Chapter 7 did me in for good. I’d grown used to reading and interacting with the text over so many chapters. Unmemory changed that expectation so jarringly and outside the established norm that I phoned in the final acts, just to see the story to its conclusion.
It’s a shame. The characters of Unmemory are quirky and intriguing. I wanted to care about their journey all the way to the end…this all after I wracked my brain to successfully figure out their identities in one of the puzzles. The plot’s sense of intrigue and mystique fades away before its final twists and turns. Where I should have felt blasted by the story’s direction, I instead felt a breeze as I careened ahead towards the tale’s end.
Stylistically, however, Unmemory is beautiful. The creators were intentional with the aesthetic and look of every item, landscape, and doodad that crosses the player’s screen. From the Polaroid pictures to the technology of the 90s, every bit of Unmemory’s aesthetic helps to immerse its audience into the world and its story that much more. Its sound design compliments the experience sublimely, and is genuinely best played with headphones. Hearing an item go off elsewhere in the story, be it a knock on the door, a jab on a jukebox, or a parrot, is gripping, and the race to address it even more so.

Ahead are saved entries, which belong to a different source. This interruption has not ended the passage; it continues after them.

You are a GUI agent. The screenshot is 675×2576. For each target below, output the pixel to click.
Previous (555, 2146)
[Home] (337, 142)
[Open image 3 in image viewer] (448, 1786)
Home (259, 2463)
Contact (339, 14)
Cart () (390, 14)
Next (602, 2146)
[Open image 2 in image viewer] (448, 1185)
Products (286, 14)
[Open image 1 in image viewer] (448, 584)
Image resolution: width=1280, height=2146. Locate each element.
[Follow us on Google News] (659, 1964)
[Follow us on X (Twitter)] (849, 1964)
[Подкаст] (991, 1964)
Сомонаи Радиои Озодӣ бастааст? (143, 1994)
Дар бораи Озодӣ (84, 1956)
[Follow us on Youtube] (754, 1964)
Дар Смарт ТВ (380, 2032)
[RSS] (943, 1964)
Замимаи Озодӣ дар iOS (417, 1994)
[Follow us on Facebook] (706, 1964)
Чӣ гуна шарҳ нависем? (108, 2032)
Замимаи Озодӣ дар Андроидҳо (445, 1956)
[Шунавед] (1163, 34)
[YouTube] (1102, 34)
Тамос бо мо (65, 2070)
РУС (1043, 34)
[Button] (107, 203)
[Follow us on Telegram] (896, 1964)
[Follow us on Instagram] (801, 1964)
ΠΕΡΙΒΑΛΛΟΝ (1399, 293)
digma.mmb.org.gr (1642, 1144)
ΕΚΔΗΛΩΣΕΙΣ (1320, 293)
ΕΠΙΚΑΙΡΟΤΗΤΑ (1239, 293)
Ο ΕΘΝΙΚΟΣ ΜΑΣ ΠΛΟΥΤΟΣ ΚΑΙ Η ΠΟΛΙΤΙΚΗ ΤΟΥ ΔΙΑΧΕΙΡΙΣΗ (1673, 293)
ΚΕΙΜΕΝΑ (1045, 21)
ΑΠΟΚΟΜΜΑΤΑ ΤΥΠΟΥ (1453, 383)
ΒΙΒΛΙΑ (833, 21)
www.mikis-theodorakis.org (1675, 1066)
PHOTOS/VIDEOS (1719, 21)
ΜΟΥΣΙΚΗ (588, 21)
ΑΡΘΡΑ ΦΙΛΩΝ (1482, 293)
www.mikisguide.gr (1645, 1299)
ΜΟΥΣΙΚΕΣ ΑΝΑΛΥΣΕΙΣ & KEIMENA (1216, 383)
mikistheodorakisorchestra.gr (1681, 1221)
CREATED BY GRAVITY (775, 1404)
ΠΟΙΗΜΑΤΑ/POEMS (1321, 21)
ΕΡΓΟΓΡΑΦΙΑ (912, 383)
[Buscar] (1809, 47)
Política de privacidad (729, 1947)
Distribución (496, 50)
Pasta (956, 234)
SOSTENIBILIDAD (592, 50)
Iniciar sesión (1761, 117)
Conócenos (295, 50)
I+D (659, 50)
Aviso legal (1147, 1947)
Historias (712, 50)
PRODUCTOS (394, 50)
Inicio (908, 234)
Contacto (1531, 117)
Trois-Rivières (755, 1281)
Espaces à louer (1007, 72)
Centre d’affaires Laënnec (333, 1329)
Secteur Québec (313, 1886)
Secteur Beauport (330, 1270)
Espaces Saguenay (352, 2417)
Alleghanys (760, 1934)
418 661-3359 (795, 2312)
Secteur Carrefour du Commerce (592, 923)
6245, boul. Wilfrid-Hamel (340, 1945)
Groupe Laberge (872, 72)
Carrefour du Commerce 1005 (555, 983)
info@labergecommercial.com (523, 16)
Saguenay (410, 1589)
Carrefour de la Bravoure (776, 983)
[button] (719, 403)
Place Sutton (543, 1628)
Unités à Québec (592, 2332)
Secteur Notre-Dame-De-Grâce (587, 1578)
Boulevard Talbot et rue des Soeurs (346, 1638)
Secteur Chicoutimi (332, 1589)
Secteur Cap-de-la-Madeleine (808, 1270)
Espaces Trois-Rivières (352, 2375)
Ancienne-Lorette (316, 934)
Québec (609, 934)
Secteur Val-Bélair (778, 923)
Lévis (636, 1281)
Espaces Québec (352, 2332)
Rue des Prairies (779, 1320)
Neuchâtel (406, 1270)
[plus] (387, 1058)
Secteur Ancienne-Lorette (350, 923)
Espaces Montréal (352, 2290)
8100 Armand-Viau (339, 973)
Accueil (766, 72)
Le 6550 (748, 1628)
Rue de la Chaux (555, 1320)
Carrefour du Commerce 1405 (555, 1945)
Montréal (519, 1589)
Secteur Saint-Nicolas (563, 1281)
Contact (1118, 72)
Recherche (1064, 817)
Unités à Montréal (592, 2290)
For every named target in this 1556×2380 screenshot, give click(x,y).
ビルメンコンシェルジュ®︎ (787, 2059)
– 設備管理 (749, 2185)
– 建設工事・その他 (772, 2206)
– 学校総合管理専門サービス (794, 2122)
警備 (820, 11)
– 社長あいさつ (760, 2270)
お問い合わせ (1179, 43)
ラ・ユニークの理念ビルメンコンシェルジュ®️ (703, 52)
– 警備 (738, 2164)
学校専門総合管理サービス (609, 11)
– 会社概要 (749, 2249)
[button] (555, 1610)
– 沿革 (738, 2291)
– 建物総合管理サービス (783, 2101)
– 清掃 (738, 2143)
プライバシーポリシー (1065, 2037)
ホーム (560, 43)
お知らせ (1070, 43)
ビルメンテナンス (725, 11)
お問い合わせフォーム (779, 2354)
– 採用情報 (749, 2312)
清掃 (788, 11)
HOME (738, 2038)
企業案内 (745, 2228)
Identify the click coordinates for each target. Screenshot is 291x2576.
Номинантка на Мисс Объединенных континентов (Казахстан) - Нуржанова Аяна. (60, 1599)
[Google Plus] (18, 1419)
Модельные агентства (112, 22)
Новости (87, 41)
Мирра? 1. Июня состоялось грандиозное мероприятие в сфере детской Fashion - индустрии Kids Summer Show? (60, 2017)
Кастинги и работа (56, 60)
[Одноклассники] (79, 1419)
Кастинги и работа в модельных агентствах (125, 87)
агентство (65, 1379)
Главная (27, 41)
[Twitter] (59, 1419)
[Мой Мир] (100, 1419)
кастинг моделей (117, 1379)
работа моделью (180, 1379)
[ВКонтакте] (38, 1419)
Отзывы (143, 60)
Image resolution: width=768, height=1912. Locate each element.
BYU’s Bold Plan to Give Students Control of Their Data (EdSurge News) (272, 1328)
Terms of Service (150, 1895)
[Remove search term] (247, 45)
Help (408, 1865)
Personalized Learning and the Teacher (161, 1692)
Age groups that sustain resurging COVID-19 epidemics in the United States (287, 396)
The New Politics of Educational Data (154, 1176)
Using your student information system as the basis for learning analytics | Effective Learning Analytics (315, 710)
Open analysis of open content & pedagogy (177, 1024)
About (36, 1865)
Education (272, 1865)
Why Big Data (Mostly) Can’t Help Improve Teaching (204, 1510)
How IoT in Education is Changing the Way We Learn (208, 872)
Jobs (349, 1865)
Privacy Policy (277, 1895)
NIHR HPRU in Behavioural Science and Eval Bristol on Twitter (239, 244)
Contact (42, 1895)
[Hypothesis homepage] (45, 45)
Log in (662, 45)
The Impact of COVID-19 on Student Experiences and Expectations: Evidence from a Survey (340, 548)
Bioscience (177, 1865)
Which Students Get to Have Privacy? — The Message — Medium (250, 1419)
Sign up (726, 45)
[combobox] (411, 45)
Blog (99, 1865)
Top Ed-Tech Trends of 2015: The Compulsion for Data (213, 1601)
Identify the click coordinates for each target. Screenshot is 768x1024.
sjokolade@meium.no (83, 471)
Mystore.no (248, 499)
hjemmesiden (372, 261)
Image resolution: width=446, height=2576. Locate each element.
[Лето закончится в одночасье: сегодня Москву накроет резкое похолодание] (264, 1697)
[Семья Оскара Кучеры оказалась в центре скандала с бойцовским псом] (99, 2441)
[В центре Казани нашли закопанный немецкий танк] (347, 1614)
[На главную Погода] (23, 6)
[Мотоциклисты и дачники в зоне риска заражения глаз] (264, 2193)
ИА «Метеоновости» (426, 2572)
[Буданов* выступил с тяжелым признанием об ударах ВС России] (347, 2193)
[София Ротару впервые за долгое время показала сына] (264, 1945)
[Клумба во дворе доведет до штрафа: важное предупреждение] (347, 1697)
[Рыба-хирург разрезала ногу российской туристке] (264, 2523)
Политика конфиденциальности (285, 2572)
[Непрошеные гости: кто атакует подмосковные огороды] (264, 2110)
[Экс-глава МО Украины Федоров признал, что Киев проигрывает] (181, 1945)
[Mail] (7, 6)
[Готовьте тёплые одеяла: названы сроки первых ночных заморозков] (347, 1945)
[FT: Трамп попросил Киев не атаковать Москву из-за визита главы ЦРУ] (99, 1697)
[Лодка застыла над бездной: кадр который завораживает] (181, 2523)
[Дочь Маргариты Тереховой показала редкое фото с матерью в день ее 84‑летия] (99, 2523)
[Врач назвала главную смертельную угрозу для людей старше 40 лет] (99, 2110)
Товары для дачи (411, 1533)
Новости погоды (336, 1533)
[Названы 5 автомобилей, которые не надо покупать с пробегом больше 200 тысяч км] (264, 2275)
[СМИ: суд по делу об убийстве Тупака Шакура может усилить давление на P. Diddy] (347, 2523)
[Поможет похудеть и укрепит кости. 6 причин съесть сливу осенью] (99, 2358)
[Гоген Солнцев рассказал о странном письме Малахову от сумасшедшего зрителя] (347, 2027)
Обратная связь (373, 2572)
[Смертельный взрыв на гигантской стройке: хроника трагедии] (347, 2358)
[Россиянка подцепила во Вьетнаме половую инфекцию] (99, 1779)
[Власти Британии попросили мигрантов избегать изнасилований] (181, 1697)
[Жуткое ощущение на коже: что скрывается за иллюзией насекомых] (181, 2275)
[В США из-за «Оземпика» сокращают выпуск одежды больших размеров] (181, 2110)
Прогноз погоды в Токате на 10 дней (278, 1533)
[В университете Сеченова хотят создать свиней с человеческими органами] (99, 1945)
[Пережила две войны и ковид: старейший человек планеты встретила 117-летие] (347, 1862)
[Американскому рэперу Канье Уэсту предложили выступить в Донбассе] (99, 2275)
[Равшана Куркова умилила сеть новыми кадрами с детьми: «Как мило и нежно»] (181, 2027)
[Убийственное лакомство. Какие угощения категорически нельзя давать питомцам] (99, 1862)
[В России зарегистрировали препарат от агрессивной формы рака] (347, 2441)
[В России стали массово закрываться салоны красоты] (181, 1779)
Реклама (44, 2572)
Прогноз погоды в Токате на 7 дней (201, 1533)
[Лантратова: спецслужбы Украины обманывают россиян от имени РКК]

All of this is to say that, despite its slow finish, Unmemory is a phenomenal jumping-off point. The adventure genre in games is due for a good shakeup, and Unmemory has the makings of greatness in it. The same way there are games held in high regard for their impact in the past, Unmemory should not be overlooked. Not because it’s perfect, but because it has the potential to help innovate, if not create, an entire genre of games.